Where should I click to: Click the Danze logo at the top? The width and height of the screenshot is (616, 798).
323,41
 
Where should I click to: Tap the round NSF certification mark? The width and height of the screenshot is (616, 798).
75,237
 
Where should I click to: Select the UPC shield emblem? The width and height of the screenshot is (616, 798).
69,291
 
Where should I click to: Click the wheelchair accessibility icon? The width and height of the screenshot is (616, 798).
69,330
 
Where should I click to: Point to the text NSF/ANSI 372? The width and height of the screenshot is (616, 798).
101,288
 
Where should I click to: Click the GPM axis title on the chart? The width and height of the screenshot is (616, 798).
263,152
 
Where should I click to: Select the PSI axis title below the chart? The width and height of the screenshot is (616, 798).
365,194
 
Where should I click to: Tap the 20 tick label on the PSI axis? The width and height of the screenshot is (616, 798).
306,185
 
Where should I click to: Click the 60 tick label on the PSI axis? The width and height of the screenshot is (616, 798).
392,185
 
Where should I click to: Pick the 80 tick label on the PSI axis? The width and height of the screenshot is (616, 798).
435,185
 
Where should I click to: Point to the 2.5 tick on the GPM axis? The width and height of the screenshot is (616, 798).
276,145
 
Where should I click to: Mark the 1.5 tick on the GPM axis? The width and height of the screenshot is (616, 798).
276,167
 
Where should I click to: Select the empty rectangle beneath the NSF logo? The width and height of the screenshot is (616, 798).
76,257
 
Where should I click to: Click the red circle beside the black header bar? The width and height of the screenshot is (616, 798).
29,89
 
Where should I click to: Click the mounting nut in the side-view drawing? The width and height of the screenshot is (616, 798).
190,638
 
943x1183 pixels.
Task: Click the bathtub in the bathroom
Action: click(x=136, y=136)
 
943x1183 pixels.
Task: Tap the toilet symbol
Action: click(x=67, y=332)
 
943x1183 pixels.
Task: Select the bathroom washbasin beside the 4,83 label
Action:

• • • • • • •

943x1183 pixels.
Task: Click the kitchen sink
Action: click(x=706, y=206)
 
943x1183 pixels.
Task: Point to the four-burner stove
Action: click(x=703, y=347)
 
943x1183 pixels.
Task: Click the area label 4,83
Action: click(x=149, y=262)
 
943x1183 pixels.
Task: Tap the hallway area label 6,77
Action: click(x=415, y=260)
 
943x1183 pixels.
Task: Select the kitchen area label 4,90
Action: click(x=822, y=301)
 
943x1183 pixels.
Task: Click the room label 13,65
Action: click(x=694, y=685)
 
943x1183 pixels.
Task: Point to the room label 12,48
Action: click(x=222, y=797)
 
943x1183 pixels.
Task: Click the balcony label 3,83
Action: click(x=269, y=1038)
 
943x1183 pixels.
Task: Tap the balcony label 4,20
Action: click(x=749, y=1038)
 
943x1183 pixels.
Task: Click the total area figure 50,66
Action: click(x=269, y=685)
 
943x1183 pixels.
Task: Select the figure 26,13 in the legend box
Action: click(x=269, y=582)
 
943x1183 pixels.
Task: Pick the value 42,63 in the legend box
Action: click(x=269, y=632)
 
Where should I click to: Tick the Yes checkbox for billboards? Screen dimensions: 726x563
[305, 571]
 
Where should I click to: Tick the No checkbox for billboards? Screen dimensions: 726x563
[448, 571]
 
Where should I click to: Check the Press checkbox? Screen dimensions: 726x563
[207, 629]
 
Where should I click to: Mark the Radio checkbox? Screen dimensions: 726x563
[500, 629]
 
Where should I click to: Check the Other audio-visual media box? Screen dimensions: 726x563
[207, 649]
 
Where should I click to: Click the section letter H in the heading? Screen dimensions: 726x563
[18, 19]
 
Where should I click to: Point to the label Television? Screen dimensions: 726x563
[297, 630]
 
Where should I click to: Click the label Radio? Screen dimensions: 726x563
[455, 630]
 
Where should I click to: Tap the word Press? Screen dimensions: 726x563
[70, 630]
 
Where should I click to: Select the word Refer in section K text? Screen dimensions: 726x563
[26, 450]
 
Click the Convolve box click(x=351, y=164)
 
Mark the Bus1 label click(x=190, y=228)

• • • • • • •

Stated goal: Please return every line of the records above that contains the word "billboards", matching case exactly.

Output of the exercise:
Where should I click to: Tick the Yes checkbox for billboards? Screen dimensions: 726x563
Where should I click to: Tick the No checkbox for billboards? Screen dimensions: 726x563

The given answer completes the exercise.